Your Decisions are Wrong. Is Your Methodology?
I made a lot of mistakes while running GoCrossCampus. Lots of people ask me questions that more or less amount to "If you could have done X differently, what would you have done?" I always answer these questions sincerely. "Oh, I would've done A rather than B and C rather than D" or something like that. But in the back of my mind I know that counterfactuals make for odd teachers. That is, the information I have about the specific problem has obviously changed -- and the more interesting lessons come from shifts in my decision-making methodology.
These "If you could have done X differently" questions are essentially asking "If you knew back then what you know now, how would the decision you made have changed?" Interesting, yes. But the information that led to the decision -- for instance, my beliefs on the marketability of a product or the right way to scale an app -- isn't that useful. Rather, the juicy bits are the framework through which I took the information and produced an actionable plan. Consider the following question:
If you could do it again, how would you structure your financing round?
I would've clearly taken a priced round rather than a convertible note given the difficulty we had in closing the round.
Given the information I had at the time, I would not have done anything differently.
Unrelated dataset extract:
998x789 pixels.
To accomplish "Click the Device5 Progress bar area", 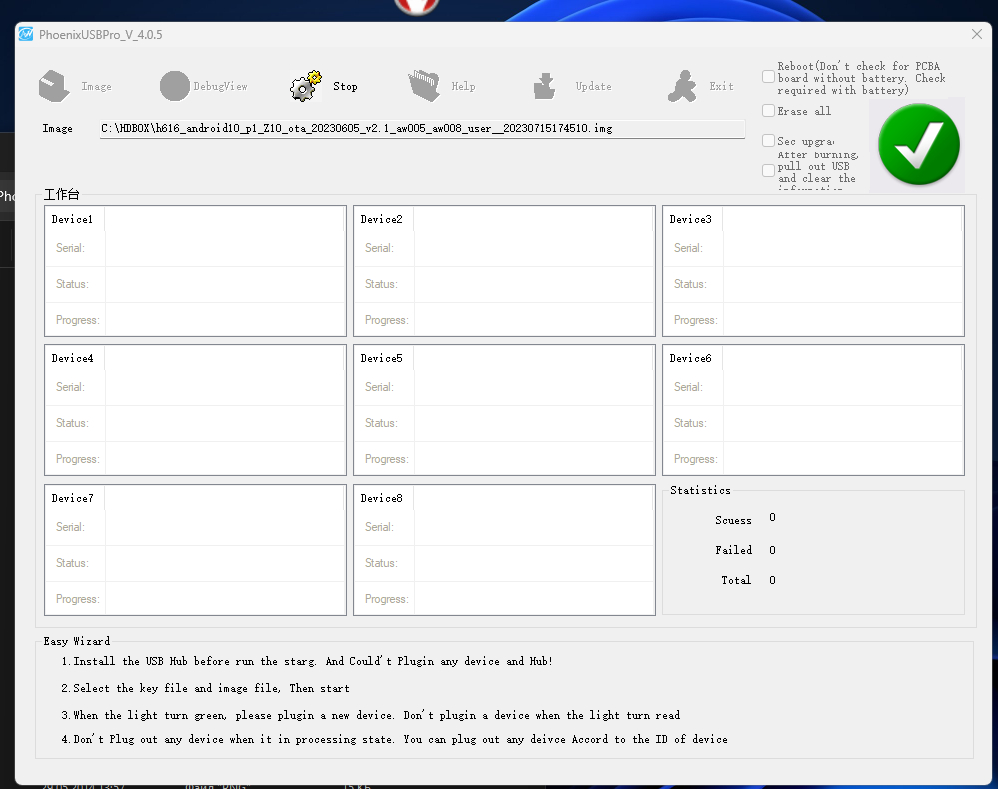I will point(534,459).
That is, even though my information was wrong, my decision-making methodology was sound.
In other cases, my methodology may have been wrong yet my decisions right -- something we in the business call "getting lucky". But those two replies are answering the question on different levels. One is concerning facts -- the who, what, when, where and how of the situation at hand. The other is concerning methodology -- given the facts at hand, how did I come to a decision?
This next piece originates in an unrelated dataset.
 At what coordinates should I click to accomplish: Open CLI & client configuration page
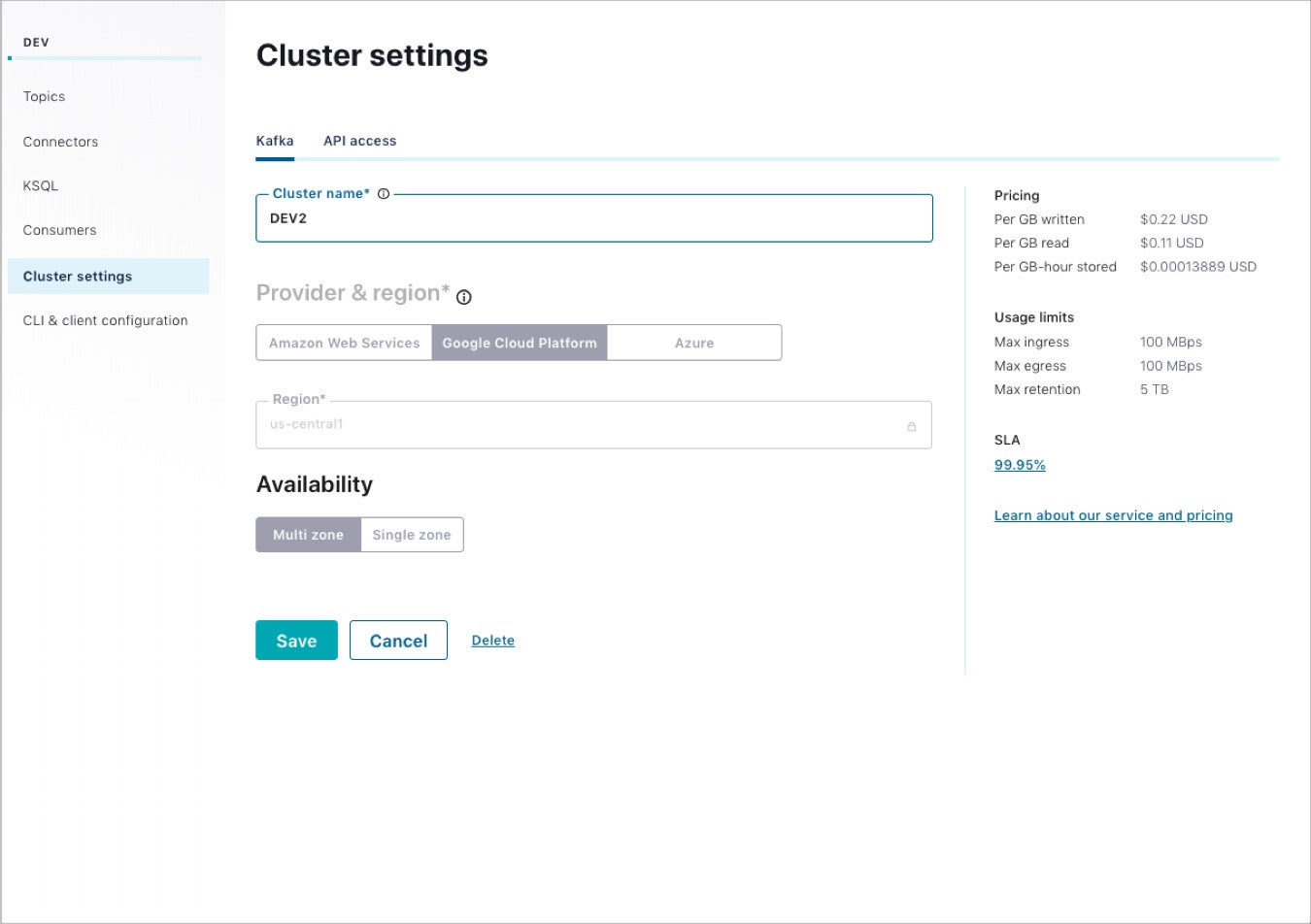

When evaluating past decisions, too many entrepreneurs focus on the facts rather than the methodology. Methodology is replicable. The mental algorithms I use to convert data into a decision are used over and over again. Data is all too often ephemeral and unrepeatable, and condemning a decision-making methodology that was plagued by bad data is often a quick way to take a step backward (or vice versa, endorsing a poor system that got lucky due to circumstance or poor data.)
Focusing on the methodologies rather than the facts will allow you to see patterns and make better decisions in related but non-identical situations. If I get hit by a car, it would be odd to simply say "Wow, next time I'll see the car." Rather, I'm going to make fundamental changes to the way I think about crossing the street -- specifically, how I gather information and translate that information into actions. Why should a startup be any different?